§ YOUR OBJECTIVE: Spot each line in the data below containing "agent" and copy it.

++++ DATASET ENTRIES ++++

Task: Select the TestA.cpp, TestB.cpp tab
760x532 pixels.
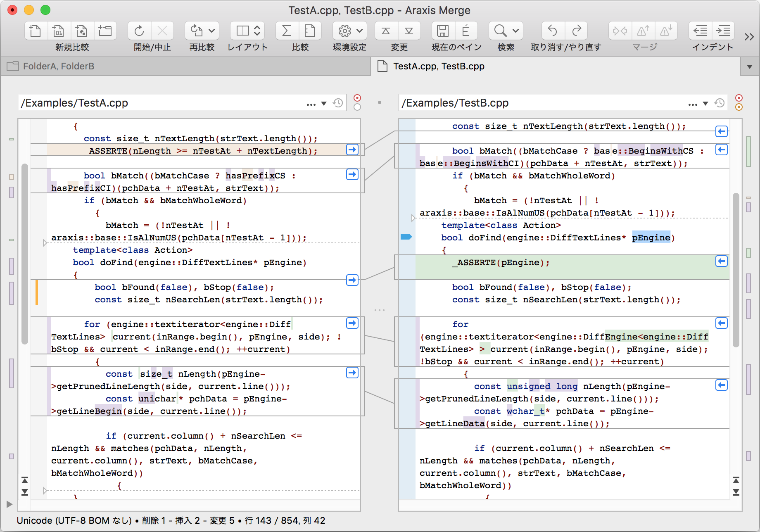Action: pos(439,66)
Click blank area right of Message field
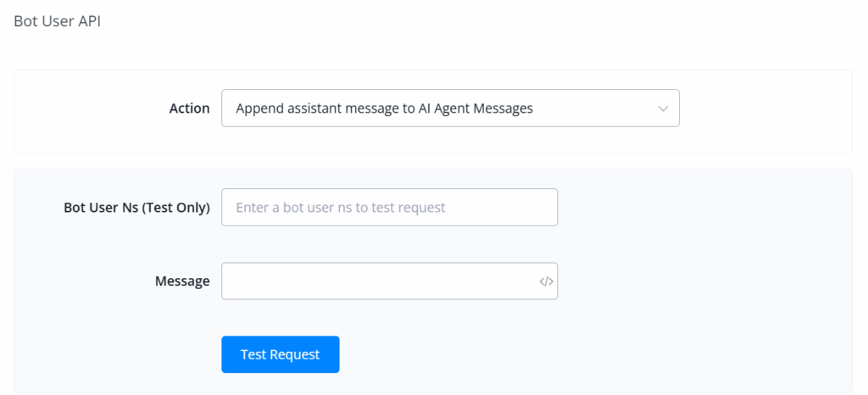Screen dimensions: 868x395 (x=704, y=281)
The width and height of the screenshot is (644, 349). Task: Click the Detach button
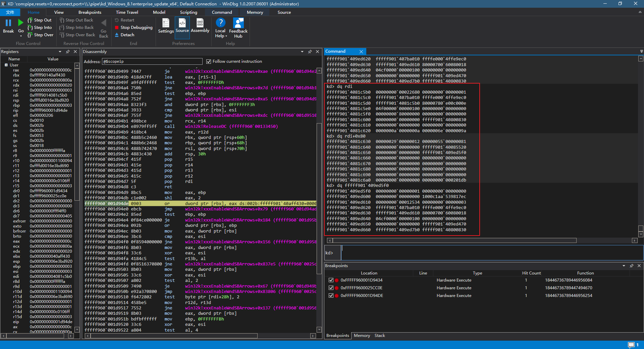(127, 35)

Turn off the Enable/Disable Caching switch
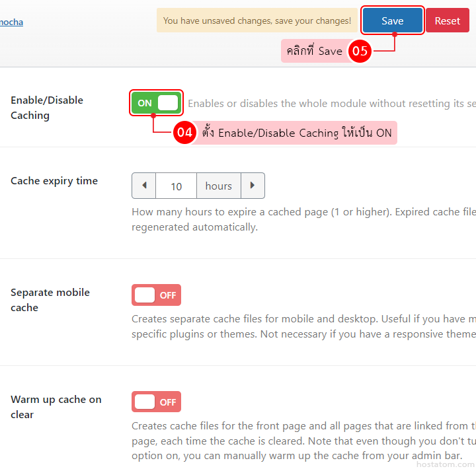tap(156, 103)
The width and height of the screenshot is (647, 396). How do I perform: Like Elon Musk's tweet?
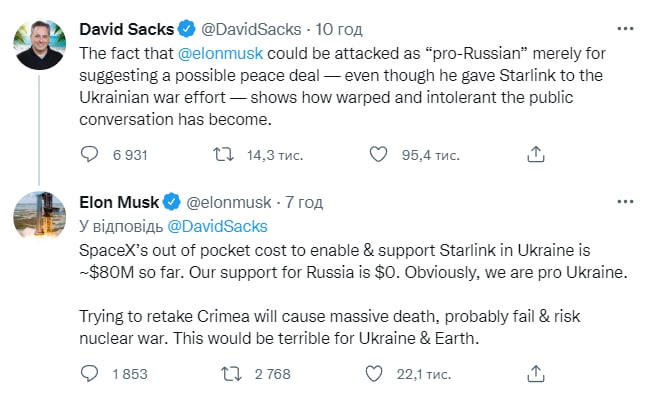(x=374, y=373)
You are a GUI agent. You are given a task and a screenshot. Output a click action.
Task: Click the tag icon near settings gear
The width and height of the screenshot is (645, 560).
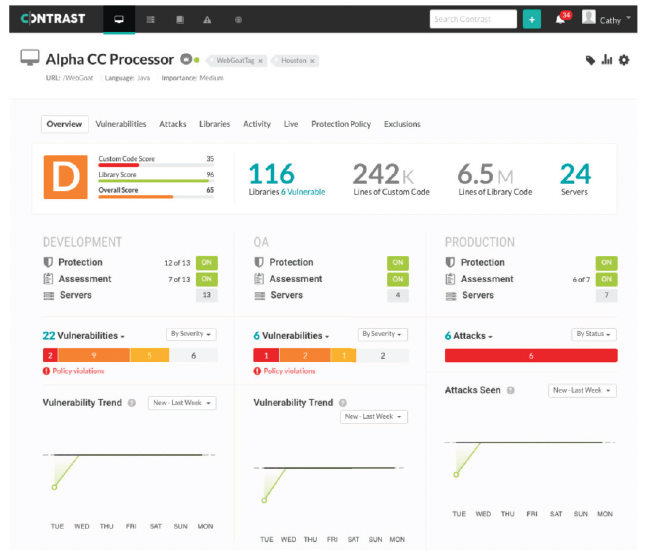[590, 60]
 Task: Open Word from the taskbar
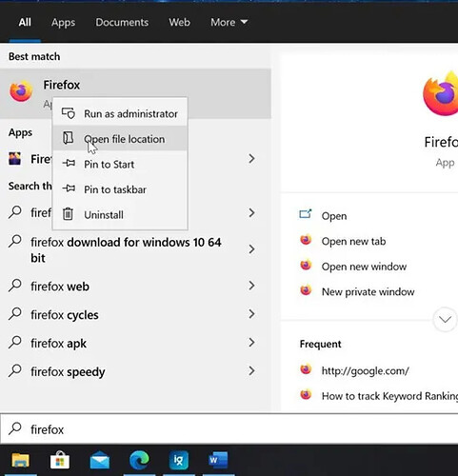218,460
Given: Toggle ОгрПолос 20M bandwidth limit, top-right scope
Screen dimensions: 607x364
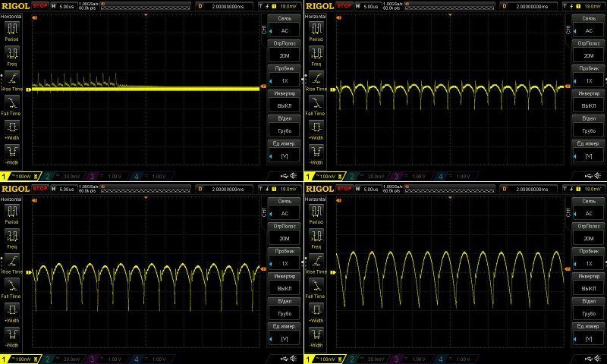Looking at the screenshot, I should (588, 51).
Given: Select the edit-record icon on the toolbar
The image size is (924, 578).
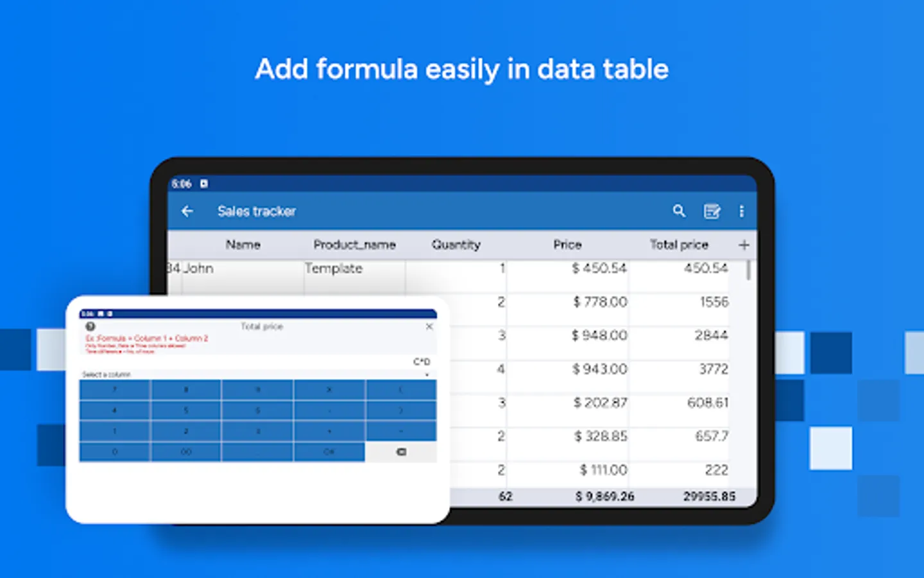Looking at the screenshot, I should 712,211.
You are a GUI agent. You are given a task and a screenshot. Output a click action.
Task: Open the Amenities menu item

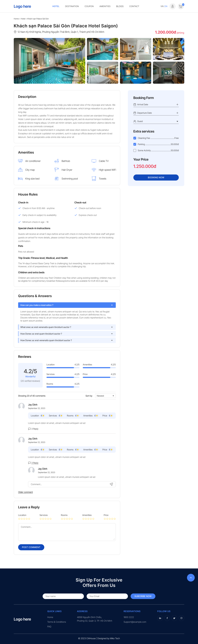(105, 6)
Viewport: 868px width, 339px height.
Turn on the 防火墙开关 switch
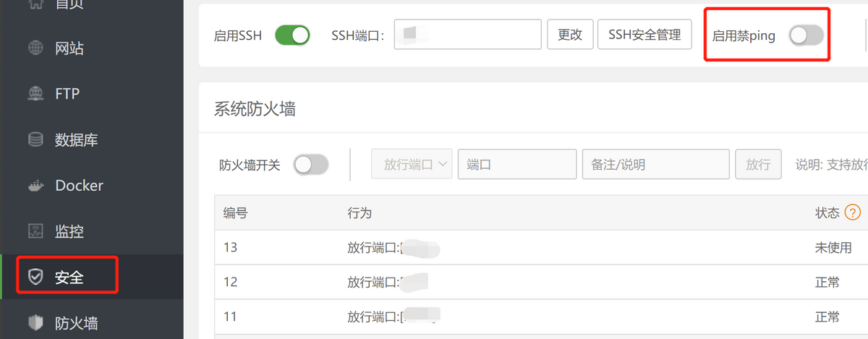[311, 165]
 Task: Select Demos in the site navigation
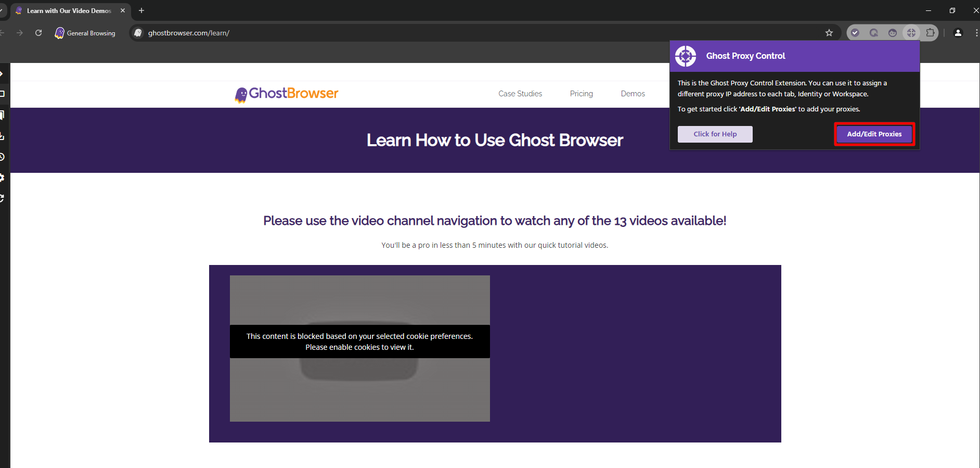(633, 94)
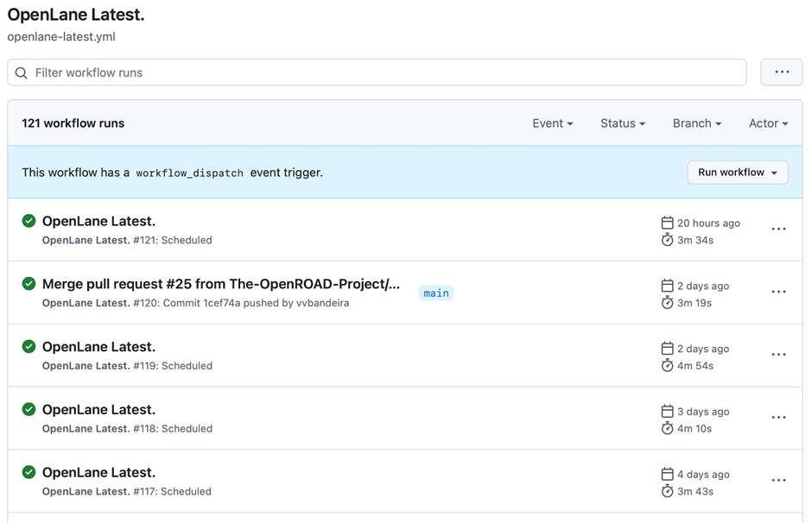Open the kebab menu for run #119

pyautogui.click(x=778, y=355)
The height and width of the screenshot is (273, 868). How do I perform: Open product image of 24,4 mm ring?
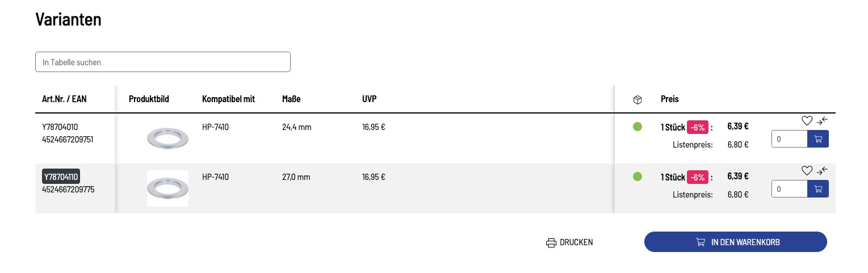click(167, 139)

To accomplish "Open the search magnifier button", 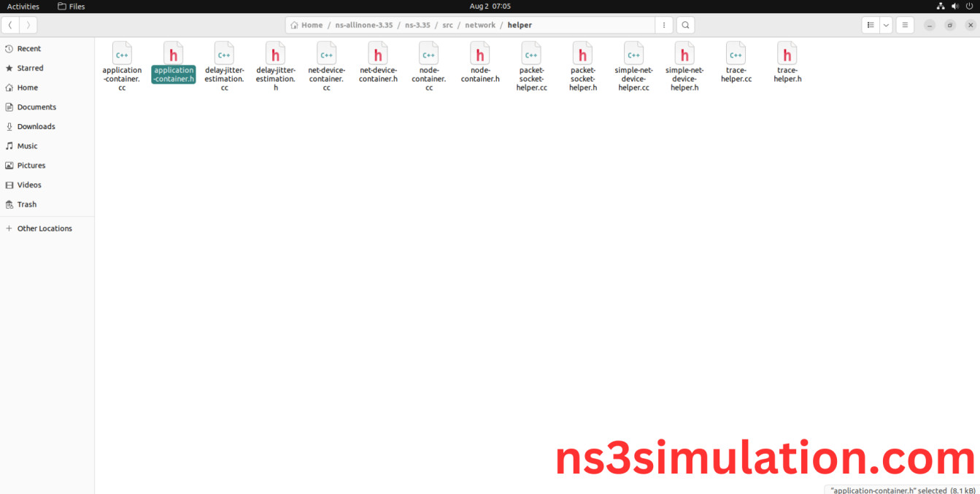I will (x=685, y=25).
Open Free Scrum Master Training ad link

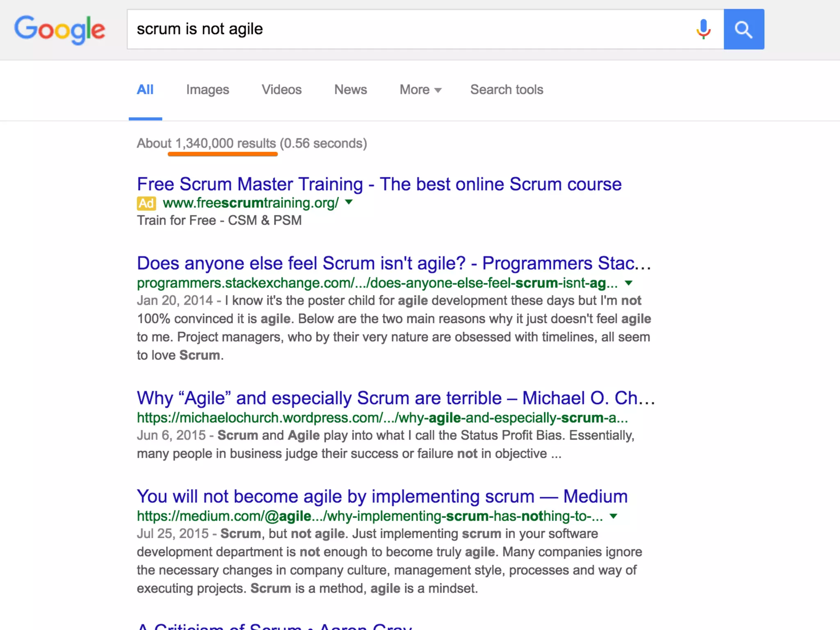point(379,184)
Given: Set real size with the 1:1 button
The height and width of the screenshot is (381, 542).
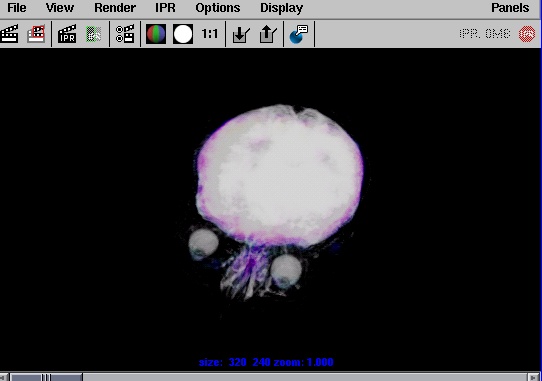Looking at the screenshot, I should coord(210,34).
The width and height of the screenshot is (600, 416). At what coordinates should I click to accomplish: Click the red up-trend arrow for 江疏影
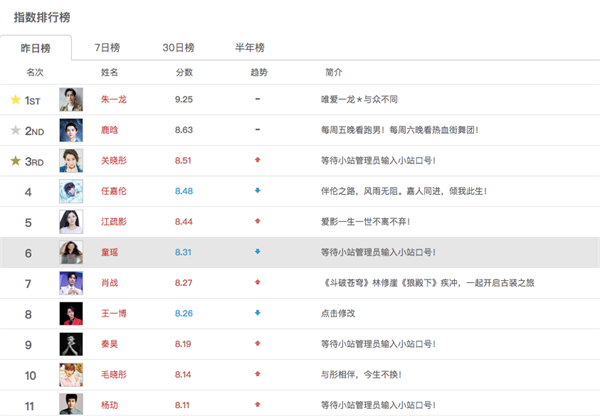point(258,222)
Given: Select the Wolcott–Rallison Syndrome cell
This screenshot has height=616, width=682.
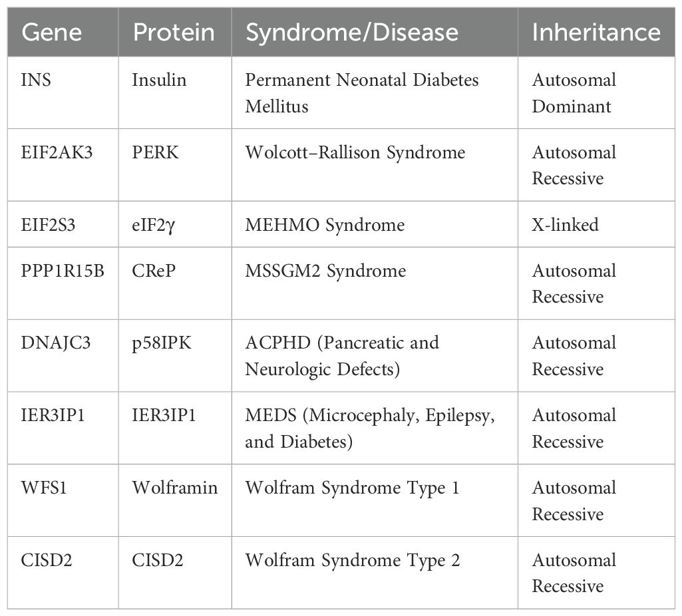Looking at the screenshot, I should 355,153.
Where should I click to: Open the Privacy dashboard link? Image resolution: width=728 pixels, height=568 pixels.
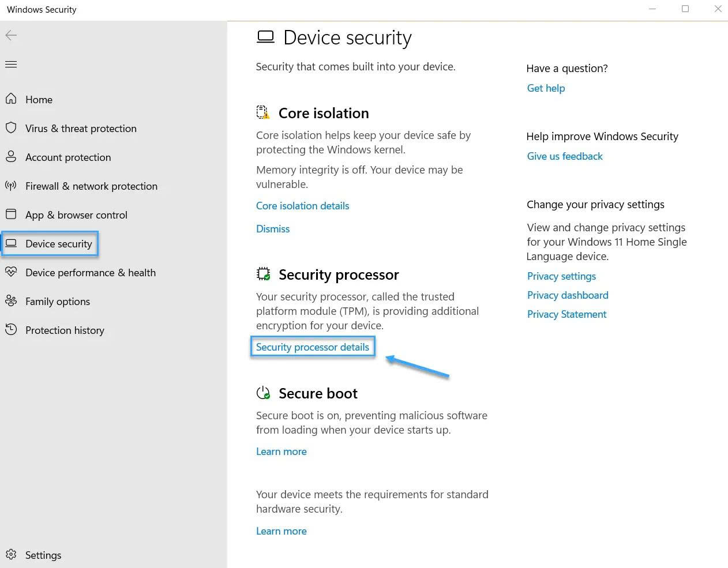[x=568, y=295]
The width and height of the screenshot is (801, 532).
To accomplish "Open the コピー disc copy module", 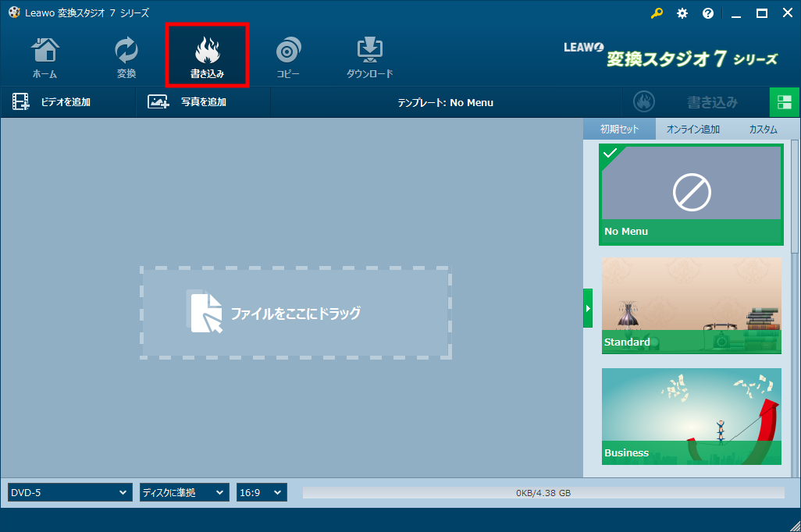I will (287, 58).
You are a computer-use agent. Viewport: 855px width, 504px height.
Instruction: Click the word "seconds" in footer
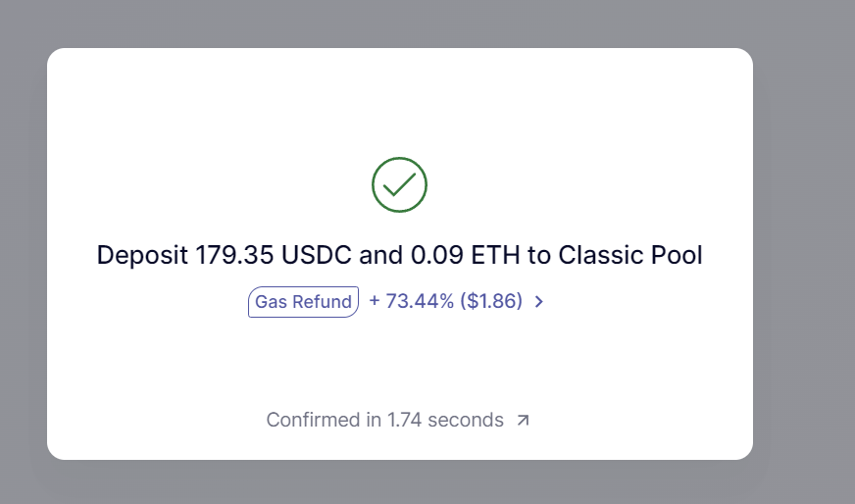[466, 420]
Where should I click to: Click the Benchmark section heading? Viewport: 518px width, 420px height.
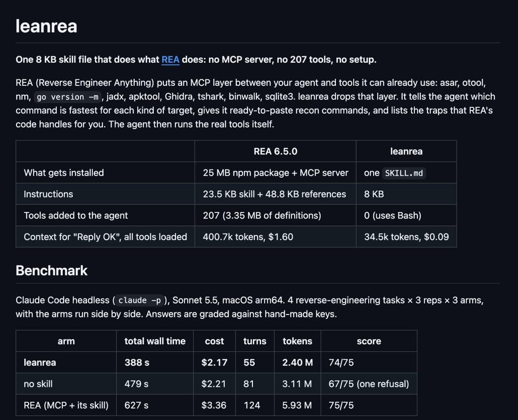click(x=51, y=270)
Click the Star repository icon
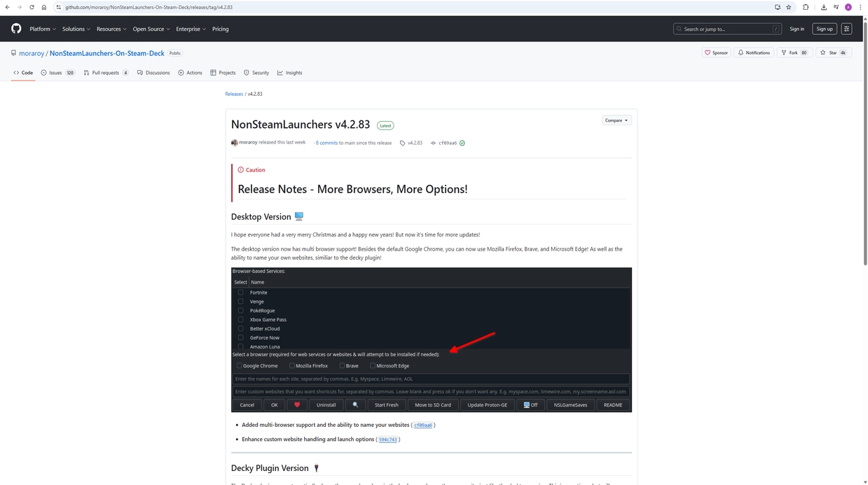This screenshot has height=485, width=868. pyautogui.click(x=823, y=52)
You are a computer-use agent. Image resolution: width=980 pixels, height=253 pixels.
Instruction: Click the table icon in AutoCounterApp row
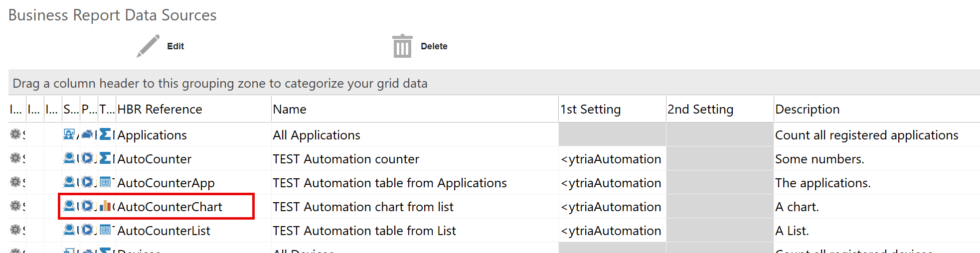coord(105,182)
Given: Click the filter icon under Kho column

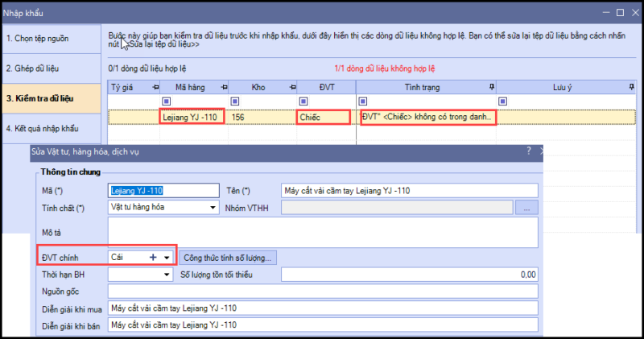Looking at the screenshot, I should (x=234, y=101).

++++

§ OUTPUT:
You are a GUI agent. You are given a task and a screenshot. Output a click action.
You are a GUI agent. You are given a task and a screenshot. Output a click action.
You are a computer-use agent. Viewport: 855px width, 504px height.
You are a computer-use agent. Image resolution: width=980 pixels, height=253 pixels.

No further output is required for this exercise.